Zhuldyz Eshimova

Personal information
- Born: 2 January 1988 (age 38) Talas, Kirghiz SSR, Soviet Union
- Height: 152 cm (5 ft 0 in)

Sport
- Weight class: 48–53 kg (106–117 lb)

Medal record
Women's freestyle wrestling
Representing Kazakhstan
World Championships
| Silver medal – second place | 2008 Tokyo | 48 kg |
| Bronze medal – third place | 2011 Istanbul | 48 kg |
Asian Games
| Silver medal – second place | 2018 Jakarta | 53 kg |
Asian Championships
| Gold medal – first place | 2007 Bishkek | 51 kg |
| Silver medal – second place | 2008 Jeju City | 51 kg |
| Silver medal – second place | 2009 Pattaya | 48 kg |
| Silver medal – second place | 2010 New Delhi | 51 kg |
| Bronze medal – third place | 2018 Bishkek | 53 kg |
| Bronze medal – third place | 2022 Ulaanbaatar | 53 kg |
Bolat Turlykhanov Cup
| Silver medal – second place | 2022 Almaty | 53 kg |

= Zhuldyz Eshimova =

Kyrgyz-born Kazakhstani freestyle wrestler

Zhuldyz Eshimova (born 2 January 1988 in Talas) is a Kyrgyz-born female wrestler who competes for Kazakhstan. At the 2012 Summer Olympics, she competed in the women's -48 kg freestyle division, losing to Vanessa Kolodinskaya in the second round. At the 2016 Summer Olympics, she competed in the same division. She lost to eventual gold medalist Eri Tosaka in her first match. Because Tosaka reached the gold medal round, Eshimova took part in the repechage. She beat Haley Augello in the first round of the repechage, but lost to Sun Yanan in her bronze medal match.

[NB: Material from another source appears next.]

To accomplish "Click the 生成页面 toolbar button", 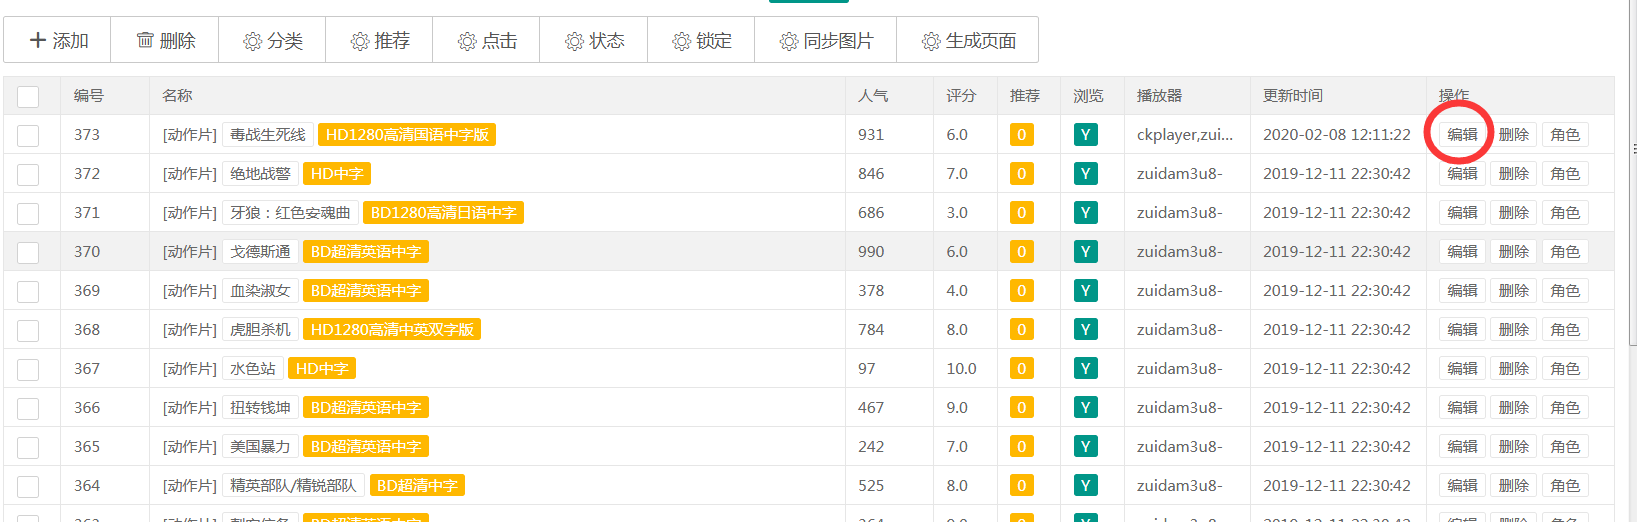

In 2022, she competed at the Yasar Dogu Tournament held in Istanbul, Turkey. She won the bronze medal in her event at the 2022 Asian Wrestling Championships held in Ulaanbaatar, Mongolia. She competed in the 53 kg event at the 2022 World Wrestling Championships held in Belgrade, Serbia.

She competed at the 2024 Asian Wrestling Olympic Qualification Tournament in Bishkek, Kyrgyzstan hoping to qualify for the 2024 Summer Olympics in Paris, France. She was eliminated in her second match and she did not qualify for the Olympics.